Set down exactly the lines from the one containing "Click the share icon above the product image" through the last line of the data below, and no others.

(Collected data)
▼

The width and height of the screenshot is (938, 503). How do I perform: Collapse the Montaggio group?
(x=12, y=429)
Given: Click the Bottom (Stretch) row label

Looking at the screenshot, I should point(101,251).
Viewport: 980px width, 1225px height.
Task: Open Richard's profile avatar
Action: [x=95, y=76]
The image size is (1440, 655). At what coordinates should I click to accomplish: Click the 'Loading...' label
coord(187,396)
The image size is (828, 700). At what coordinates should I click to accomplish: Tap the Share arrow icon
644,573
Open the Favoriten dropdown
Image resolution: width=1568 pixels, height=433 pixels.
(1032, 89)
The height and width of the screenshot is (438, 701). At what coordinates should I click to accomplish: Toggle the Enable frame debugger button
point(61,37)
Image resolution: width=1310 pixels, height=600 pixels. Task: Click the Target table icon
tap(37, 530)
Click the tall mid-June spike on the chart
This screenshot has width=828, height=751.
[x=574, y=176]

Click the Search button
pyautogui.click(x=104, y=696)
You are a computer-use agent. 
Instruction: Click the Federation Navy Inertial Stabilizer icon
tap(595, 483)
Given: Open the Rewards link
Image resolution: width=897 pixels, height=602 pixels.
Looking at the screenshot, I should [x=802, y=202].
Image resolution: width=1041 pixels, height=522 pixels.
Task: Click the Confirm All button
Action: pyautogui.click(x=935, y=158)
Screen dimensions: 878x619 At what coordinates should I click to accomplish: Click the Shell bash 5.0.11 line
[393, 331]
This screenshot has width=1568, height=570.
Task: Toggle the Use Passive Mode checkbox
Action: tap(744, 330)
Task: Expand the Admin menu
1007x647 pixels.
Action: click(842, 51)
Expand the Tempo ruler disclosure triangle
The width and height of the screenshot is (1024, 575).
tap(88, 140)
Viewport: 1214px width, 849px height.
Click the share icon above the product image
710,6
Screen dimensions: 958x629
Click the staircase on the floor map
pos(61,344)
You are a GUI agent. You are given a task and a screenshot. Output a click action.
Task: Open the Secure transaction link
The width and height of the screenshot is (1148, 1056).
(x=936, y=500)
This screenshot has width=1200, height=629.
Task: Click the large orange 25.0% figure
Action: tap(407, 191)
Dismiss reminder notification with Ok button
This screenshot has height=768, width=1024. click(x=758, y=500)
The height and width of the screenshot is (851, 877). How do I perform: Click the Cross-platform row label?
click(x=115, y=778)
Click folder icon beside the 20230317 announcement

▲

» **Solution to this problem**
Click the share icon above the product image
710,6
Screen dimensions: 958x629
Click the staircase on the floor map
pos(61,344)
You are a GUI agent. You are given a task and a screenshot. Output a click action.
Task: Open the Secure transaction link
The width and height of the screenshot is (1148, 1056).
(x=936, y=500)
This screenshot has width=1200, height=629.
Task: Click the large orange 25.0% figure
Action: tap(407, 191)
Dismiss reminder notification with Ok button
This screenshot has height=768, width=1024. click(x=758, y=500)
The height and width of the screenshot is (851, 877). How do I perform: Click the Cross-platform row label?
click(x=115, y=778)
Click folder icon beside the 20230317 announcement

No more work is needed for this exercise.